What lines of the data hold the string "computer"? Pull each one out.

Stored items
= = =

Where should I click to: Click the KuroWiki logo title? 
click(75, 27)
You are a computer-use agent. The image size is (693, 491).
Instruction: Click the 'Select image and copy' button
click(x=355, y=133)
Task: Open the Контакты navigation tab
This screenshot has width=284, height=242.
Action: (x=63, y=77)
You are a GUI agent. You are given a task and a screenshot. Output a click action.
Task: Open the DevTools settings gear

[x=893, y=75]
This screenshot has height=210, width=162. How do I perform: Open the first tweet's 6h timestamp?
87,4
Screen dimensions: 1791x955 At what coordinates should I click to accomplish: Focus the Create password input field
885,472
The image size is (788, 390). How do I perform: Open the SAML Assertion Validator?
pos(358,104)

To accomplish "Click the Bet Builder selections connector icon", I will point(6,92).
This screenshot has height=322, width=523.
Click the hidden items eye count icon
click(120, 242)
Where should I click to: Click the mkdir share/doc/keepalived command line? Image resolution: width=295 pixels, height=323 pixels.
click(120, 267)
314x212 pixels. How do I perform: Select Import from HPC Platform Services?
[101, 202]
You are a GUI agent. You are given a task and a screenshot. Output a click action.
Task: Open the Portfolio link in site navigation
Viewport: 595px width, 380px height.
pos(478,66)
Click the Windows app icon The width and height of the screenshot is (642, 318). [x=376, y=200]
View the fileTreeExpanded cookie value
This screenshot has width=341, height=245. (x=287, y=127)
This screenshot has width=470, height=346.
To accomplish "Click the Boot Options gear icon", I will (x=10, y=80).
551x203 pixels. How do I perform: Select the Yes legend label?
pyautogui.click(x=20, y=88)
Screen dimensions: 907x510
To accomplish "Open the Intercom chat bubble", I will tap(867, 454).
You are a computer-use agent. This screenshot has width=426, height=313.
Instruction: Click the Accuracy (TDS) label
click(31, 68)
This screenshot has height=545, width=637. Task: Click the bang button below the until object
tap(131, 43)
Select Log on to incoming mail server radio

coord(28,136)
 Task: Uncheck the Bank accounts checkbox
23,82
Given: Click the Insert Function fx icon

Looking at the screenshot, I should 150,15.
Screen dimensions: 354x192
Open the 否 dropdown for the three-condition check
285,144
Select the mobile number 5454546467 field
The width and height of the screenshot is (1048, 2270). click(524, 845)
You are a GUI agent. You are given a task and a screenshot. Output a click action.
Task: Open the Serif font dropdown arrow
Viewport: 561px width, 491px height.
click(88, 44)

= = =

§ **EXERCISE ANSWER**:
You are a computer-use agent. The image size is (693, 491).
You are a computer-use agent. This screenshot has width=426, height=313.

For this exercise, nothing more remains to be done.